The African Development Bank releases its annual African Economic Outlook

On Wednesday, the African Development Bank launched its annual flagship report, the African Economic Outlook (AEO) at its Abidjan headquarters. The report gives “short- to medium-term forecasts on the evolution of key macroeconomic indicators.” The report finds that real output growth noticeably improved to 3.6 percent in 2017 up from 2.2 percent in 2016, and is set to improve further in 2018 to 4.1 percent. Moreover, African countries are increasingly resilient and able to deal with negative shocks. The report attributes these improvements to good macroeconomic policies, improved structural reforms, and a sensible policy framework. Additionally, controlling for the level of per capita income, tax revenues in some African countries are higher than in similar Latin American countries.

Nevertheless, certain macroeconomic challenges remain. Since early 2015, most African currencies—with the exception of the CFA franc, which is pegged to the euro—have lost 20-40 percent of their value against the U.S. dollar. External debt ratios are also rising across the region. Despite output growth, employment has only increased at half the rate of that growth. The report urges countries to focus on tax reform and improve revenue regimes. Moreover, the report states that African countries’ macroeconomic policy strategies should combine real exchange rate adjustment, domestic revenue mobilization, and sensible demand management.

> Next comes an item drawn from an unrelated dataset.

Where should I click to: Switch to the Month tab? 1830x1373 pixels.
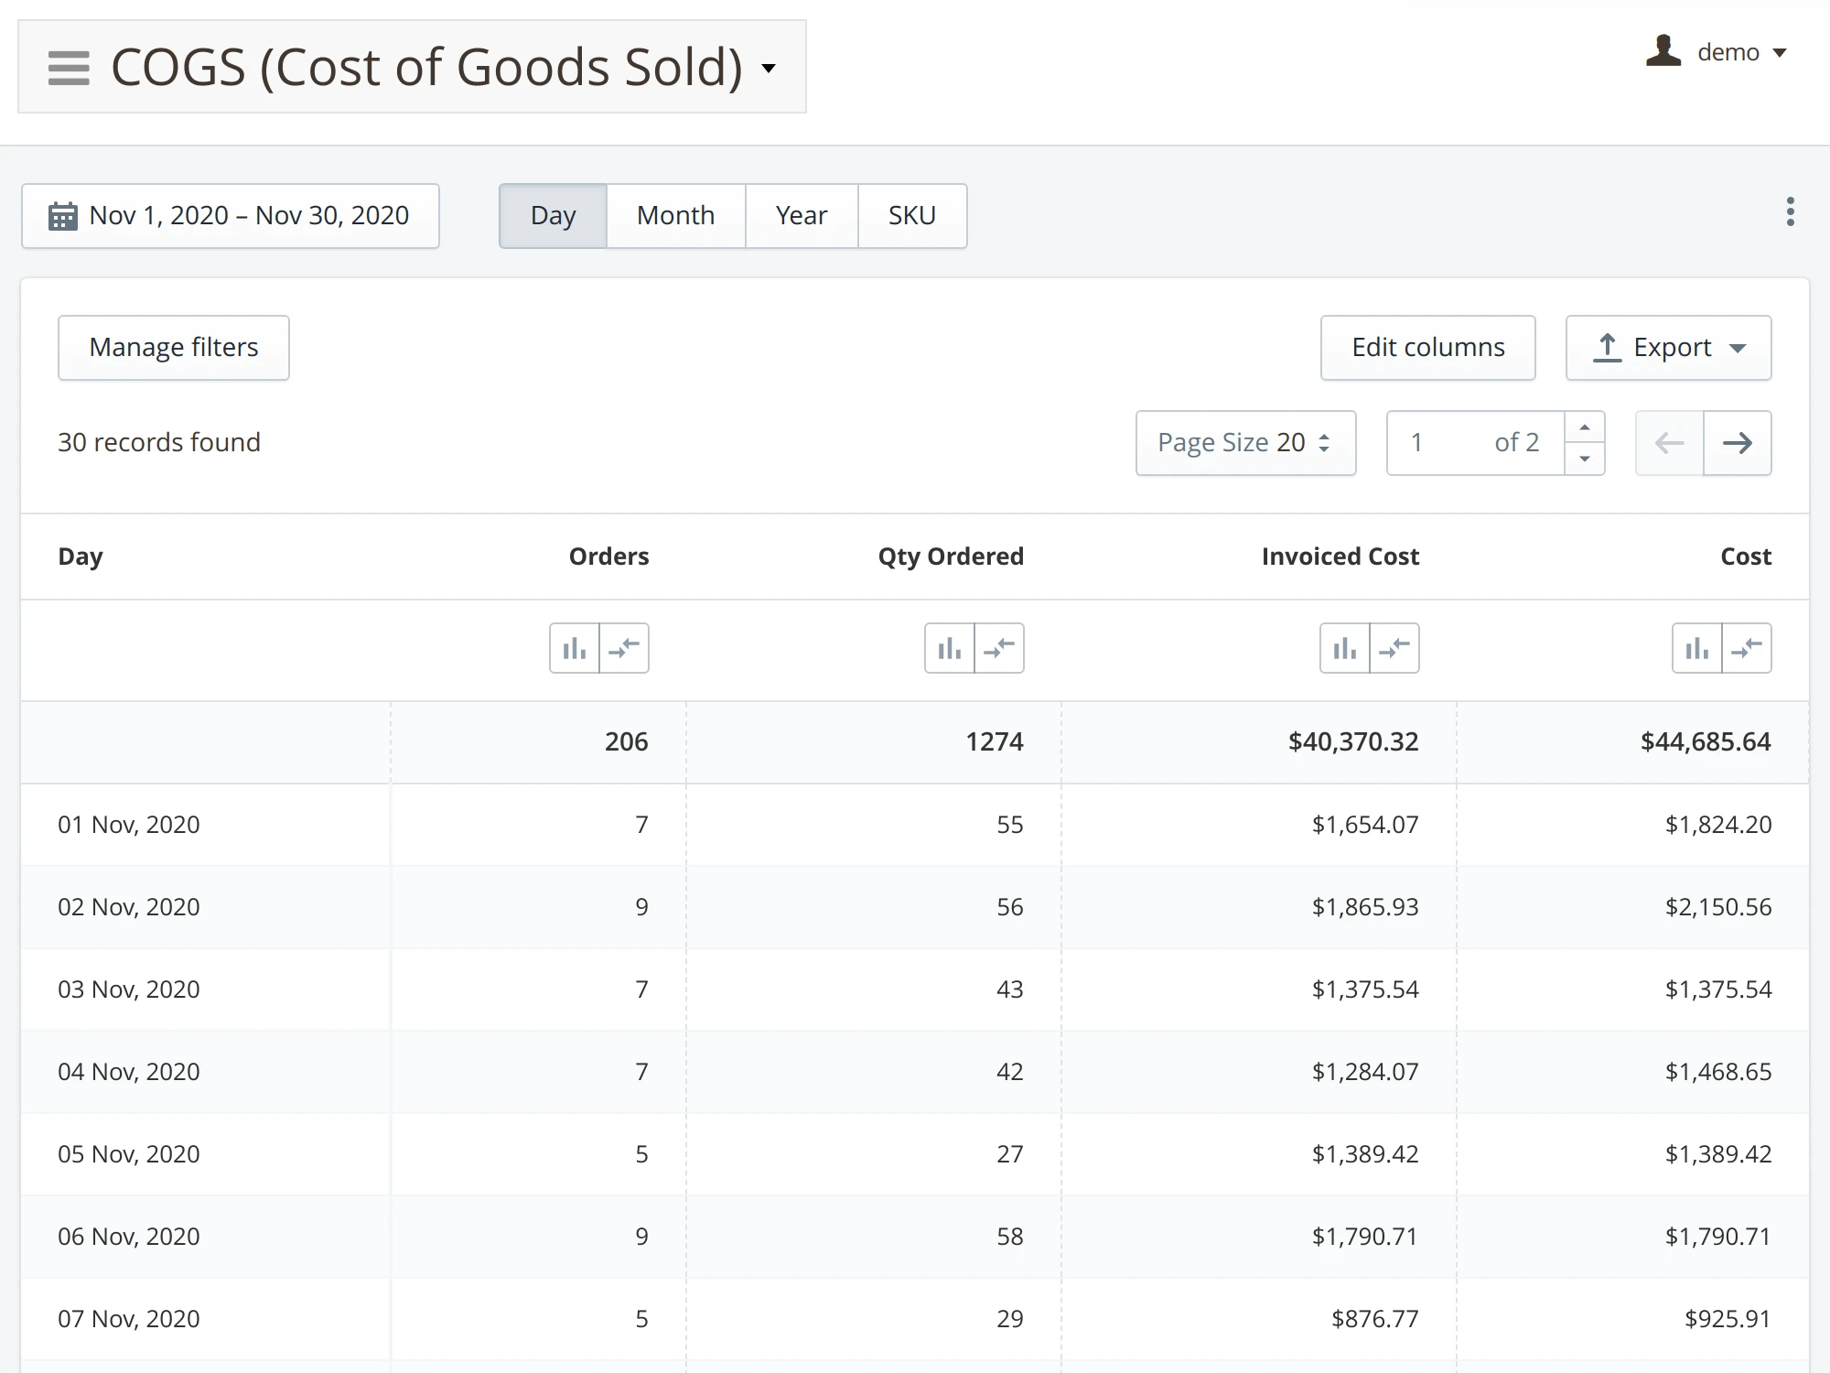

This year’s report focuses on financing infrastructure in Africa and during the launch, President Adesina stated that infrastructure projects are “among the most profitable investments any society can make” as they “significantly contribute to, propel, and sustain a country’s economic growth. Infrastructure, when well-managed, provides the financial resources to do everything else.” The report suggests that attracting a small fraction of the $100 trillion in assets managed by institutional investors would be enough to plug Africa’s infrastructure financing gap.

Nigeria releases 244 Boko Haram suspects and Ethiopia releases opposition leader

On Monday, January 15, the Nigerian army transferred 244 Boko Haram suspects to the Borno government for reintegration into society. The detainees were released as part of the 2018 Armed Forces Remembrance Day. Speaking at the transfer, Major General Rogers Nicholas said that, “the detainees have been de-radicalized before reintegration into society.” According to the BBC, this is the largest release of suspects after a de-radicalization program in Nigeria.

In other news, on Wednesday, January 17, Ethiopia released a senior opposition leader, Merera Gudina, from prison as part of the plan to release prisoners announced two weeks ago. Merera Gudina is the head of the opposition Oromo Federalist Congress party and was arrested in late 2015 on charges of “collusion with groups outlawed by the government in violation of rules imposed during a nine-month state of emergency.” According to Reuters, thousands of supporters lined the route from the detention center to Gudina’s house, celebrating his release. One hundred and fourteen other prisoners were also released on Wednesday out of an expected 528, who are to be released over the next two months.